About Farside Review
Established in 2020, Farside Review is an online literary magazine that seeks to uncover the infinitely faceted nature of our art, our love, and our tragedies. Farside Review is passionate about the “inertia of memories that smear into your futurity, your crumpled edges of identity, your old stories threaded into new skins.” The journal wants to see our faces: “the ones you wear, the ones you hide, the ones you hold onto instead of wiping away.”
If you have such a story to tell, head over to Farside Review and explore the magazine in its literary entirety!
What is Athazagoraphobia?
Athazagoraphobia is a fear of forgetting someone or something, as well as a fear of being forgotten.
I first came across it in a book I read early last year. I cannot currently recall the name of the book, but it was a lyrical read about a young Chinese American woman and her immigrant mother.

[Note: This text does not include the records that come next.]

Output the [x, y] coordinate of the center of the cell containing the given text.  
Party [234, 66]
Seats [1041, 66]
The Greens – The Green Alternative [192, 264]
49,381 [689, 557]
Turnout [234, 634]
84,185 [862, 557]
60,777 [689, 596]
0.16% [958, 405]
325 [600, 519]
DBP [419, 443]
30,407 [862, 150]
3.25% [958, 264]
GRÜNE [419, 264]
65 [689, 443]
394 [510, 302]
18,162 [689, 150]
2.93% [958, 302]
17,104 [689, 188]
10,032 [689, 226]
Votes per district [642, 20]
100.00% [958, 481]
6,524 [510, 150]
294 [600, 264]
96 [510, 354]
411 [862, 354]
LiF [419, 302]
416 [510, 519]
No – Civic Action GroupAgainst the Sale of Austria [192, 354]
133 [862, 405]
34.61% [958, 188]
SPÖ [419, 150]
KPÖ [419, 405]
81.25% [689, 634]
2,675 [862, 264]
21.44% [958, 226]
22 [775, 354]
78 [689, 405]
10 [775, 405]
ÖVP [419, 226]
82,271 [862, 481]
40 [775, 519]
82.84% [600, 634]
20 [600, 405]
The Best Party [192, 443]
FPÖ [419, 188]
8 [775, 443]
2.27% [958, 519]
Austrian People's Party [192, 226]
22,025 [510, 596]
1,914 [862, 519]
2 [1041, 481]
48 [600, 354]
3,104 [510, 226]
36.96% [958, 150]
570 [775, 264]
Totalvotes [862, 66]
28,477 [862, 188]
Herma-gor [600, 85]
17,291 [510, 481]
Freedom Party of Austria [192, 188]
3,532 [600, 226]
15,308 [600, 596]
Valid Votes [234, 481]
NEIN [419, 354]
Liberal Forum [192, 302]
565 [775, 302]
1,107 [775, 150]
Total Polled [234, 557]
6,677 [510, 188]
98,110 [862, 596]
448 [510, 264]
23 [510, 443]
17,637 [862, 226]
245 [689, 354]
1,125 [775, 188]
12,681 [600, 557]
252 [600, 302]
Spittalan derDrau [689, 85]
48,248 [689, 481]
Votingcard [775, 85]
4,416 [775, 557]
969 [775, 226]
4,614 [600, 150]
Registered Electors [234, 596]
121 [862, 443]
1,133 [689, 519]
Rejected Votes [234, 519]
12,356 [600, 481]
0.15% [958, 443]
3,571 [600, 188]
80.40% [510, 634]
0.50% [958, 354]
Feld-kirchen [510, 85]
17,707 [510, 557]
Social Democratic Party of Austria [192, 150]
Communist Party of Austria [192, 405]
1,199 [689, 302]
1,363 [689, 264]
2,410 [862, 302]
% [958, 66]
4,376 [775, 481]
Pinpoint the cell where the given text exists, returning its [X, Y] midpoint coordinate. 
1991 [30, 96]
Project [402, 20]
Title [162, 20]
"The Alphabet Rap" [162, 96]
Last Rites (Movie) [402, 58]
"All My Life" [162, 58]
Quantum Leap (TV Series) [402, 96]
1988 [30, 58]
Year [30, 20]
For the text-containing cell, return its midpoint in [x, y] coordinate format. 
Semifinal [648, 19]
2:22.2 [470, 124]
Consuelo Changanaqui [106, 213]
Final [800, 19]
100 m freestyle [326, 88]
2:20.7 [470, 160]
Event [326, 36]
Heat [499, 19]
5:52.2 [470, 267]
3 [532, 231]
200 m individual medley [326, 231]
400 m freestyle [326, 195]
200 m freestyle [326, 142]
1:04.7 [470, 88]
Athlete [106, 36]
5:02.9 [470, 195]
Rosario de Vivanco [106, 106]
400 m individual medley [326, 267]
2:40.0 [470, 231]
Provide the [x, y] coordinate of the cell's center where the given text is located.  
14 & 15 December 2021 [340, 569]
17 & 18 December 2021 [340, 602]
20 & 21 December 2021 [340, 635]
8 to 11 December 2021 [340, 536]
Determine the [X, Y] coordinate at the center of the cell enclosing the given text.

The pair came from a long line of calligraphy shop owners, but this young woman wanted to open a restaurant. Although she eventually pursues her dream, it shatters her relationship with her mother, who has long lived with athazagoraphobia.
I found the concept of athazagoraphobia fascinating and, after finishing the book, was inspired to write this piece. The writing and the title felt perfect together, and it brings me great joy to know this prose piece has found a home at Farside Review.
The following is a short excerpt of my prose poem Athazagoraphobia, published at Farside Review.
When I weep, I weep quartz crystals. You have collected them since before I was born in a turquoise-studded bowl of your ancestor’s making, where she smoldered incense and the smoke carried her prayers to the afterlife.
Eight may be a lucky number, but an hour of tears yields eighty and I have never counted them, but you swear you have and how can you not have filled the bowl by now? as I weep, and darkness closes in?